ACTION ITEM: Please make an exact copy of the lines from the one holding "Task: Open the" through the end of the data, both ends included, with no pictures.

EXERCISE MATERIALS:
┄┄┄┄┄┄┄┄┄┄

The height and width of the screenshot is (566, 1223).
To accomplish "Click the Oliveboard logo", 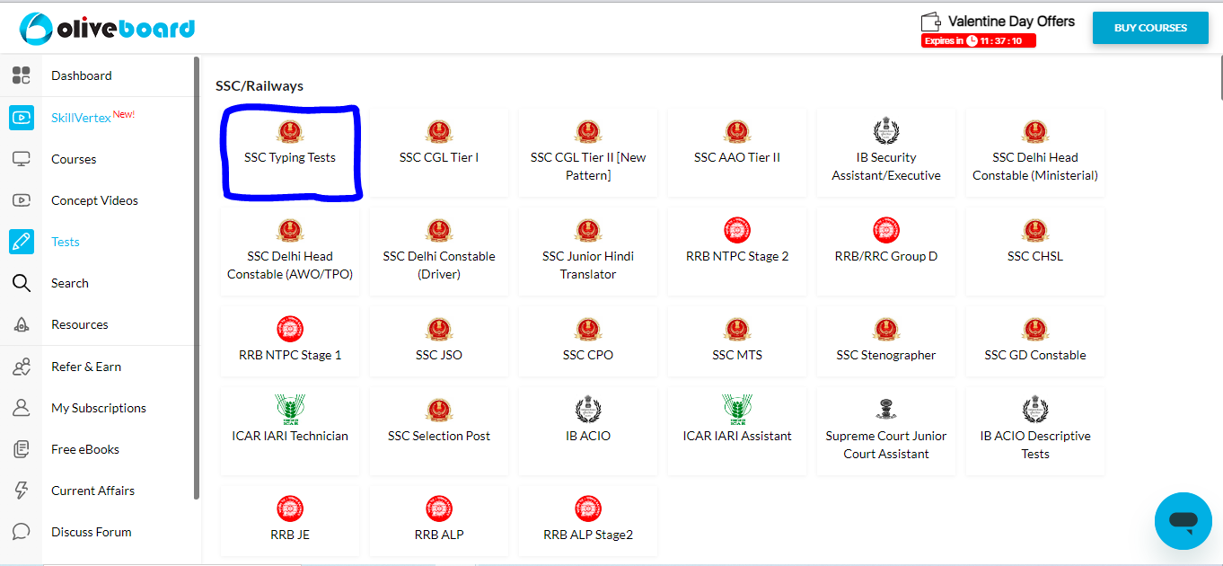I will (107, 28).
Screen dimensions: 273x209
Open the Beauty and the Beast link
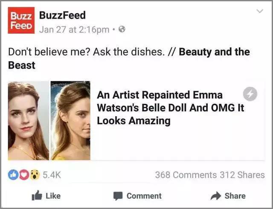pos(129,59)
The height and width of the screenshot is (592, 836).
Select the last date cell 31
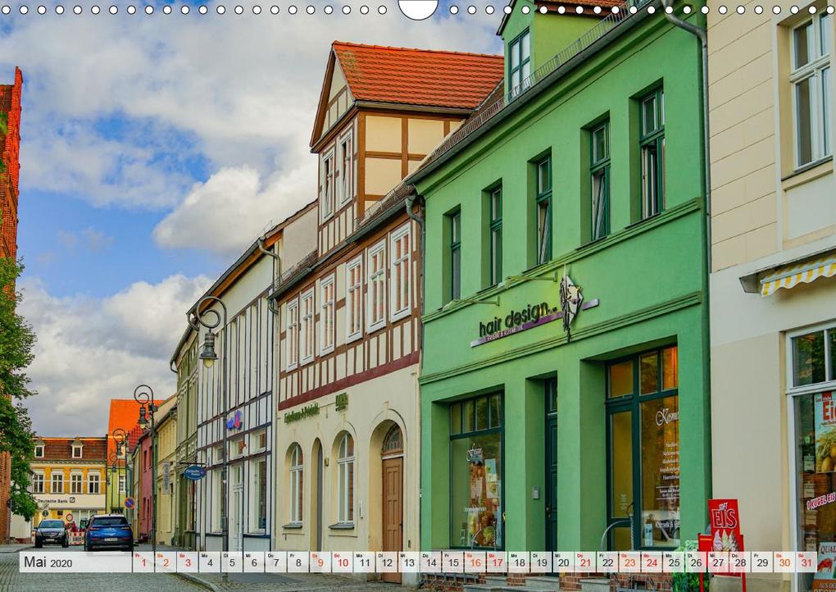click(x=806, y=562)
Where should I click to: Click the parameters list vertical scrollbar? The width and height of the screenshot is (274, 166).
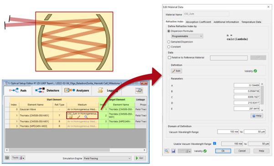coord(262,97)
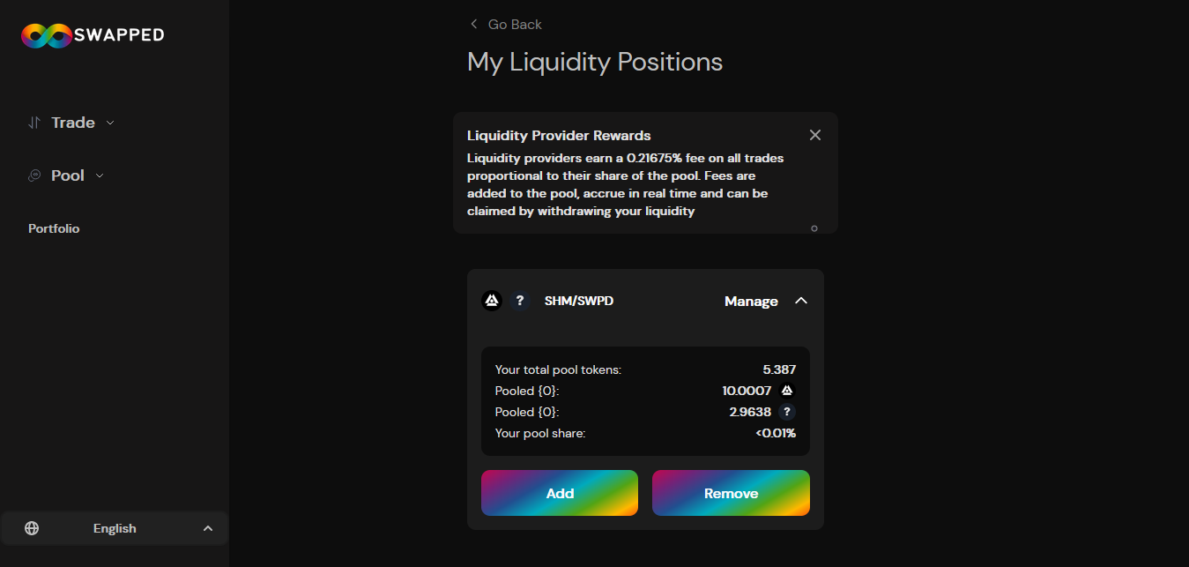Click the unknown token icon next to 2.9638
Image resolution: width=1189 pixels, height=567 pixels.
[x=787, y=412]
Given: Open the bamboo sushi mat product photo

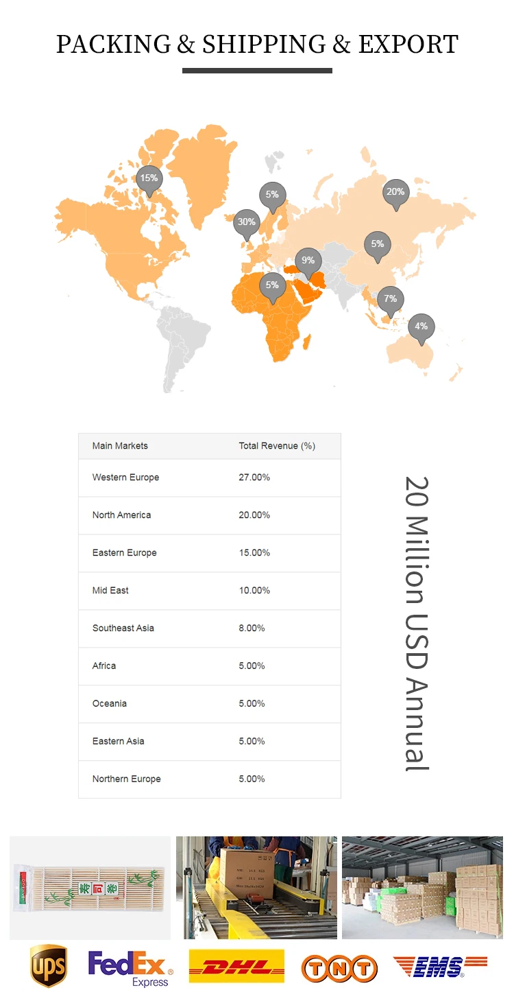Looking at the screenshot, I should [90, 887].
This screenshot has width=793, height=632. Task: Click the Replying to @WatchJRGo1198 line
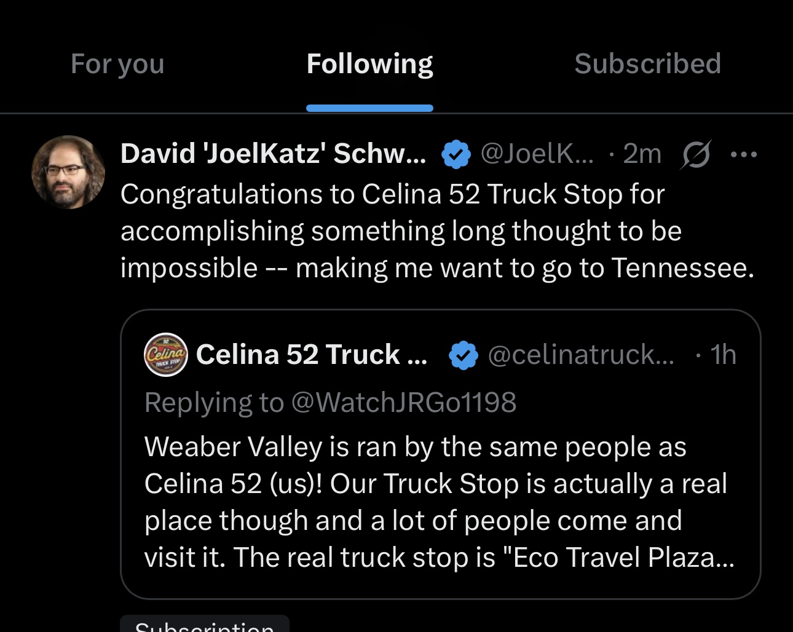click(x=330, y=403)
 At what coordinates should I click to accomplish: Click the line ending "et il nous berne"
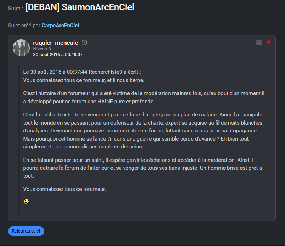click(84, 80)
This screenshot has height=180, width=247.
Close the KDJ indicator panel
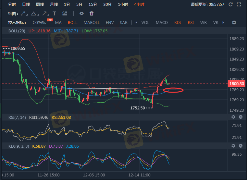[x=241, y=146]
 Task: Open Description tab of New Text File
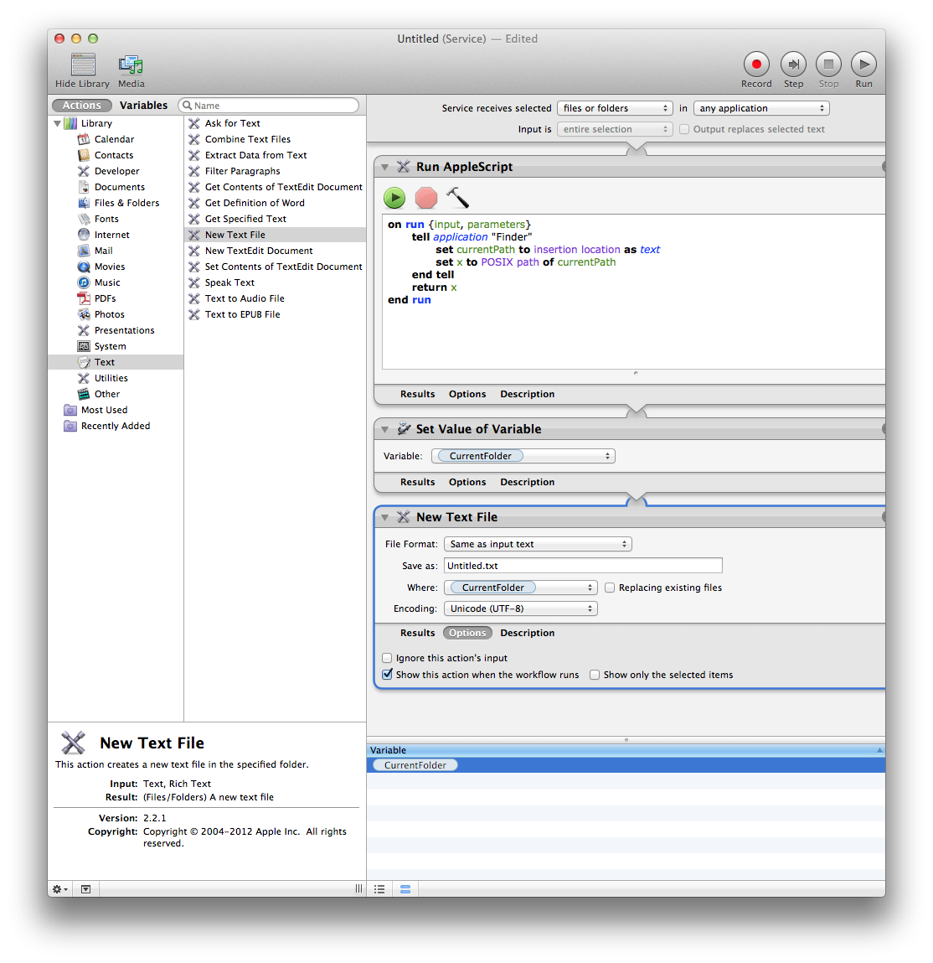[x=527, y=633]
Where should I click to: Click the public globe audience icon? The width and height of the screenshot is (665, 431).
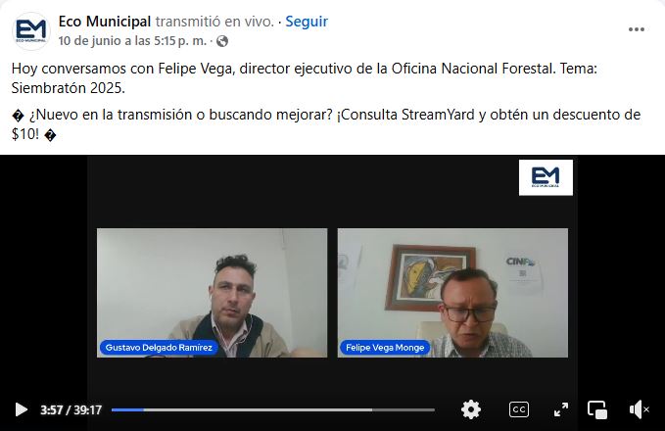coord(222,41)
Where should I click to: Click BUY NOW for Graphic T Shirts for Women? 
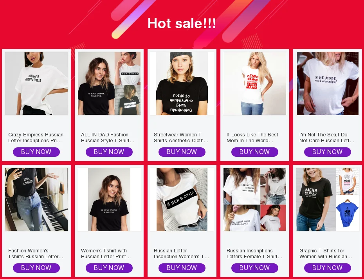pyautogui.click(x=328, y=268)
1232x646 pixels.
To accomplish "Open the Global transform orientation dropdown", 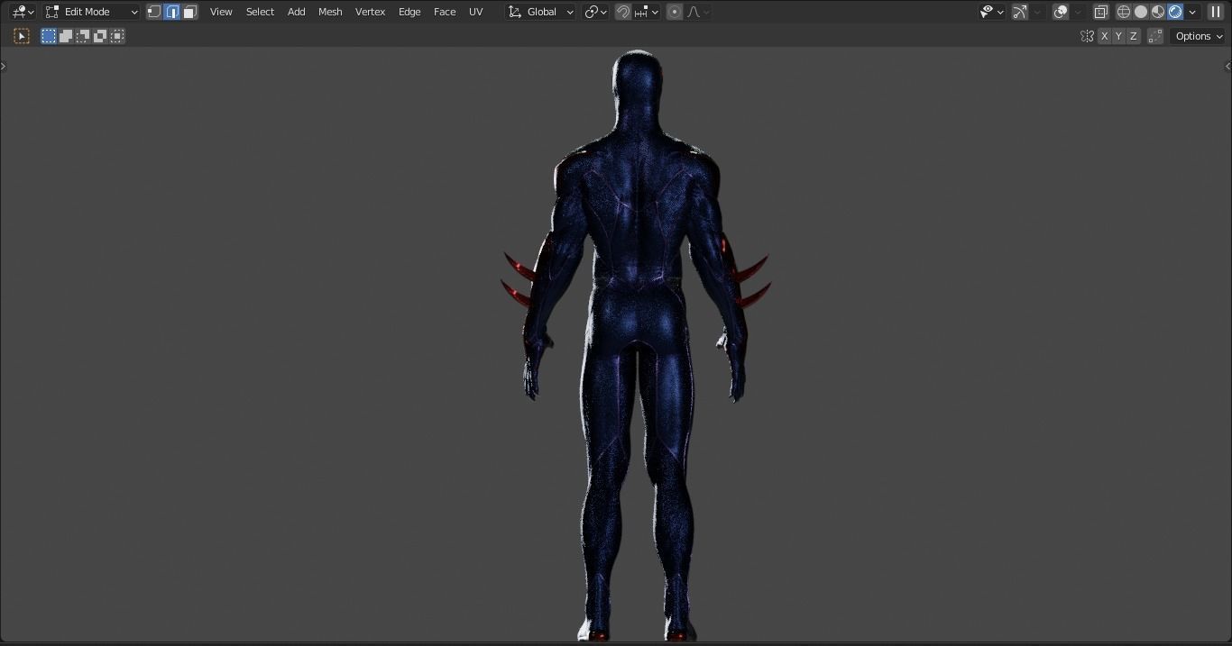I will (539, 12).
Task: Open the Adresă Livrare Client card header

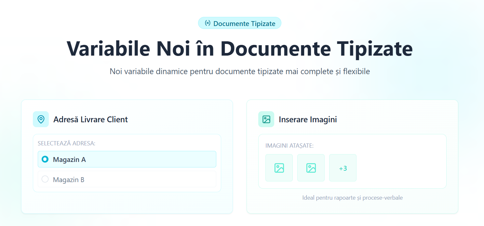Action: 91,119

┄┄┄┄┄┄┄┄┄┄

ANSWER AREA:
Task: Open the Adresă Livrare Client card header

Action: 91,119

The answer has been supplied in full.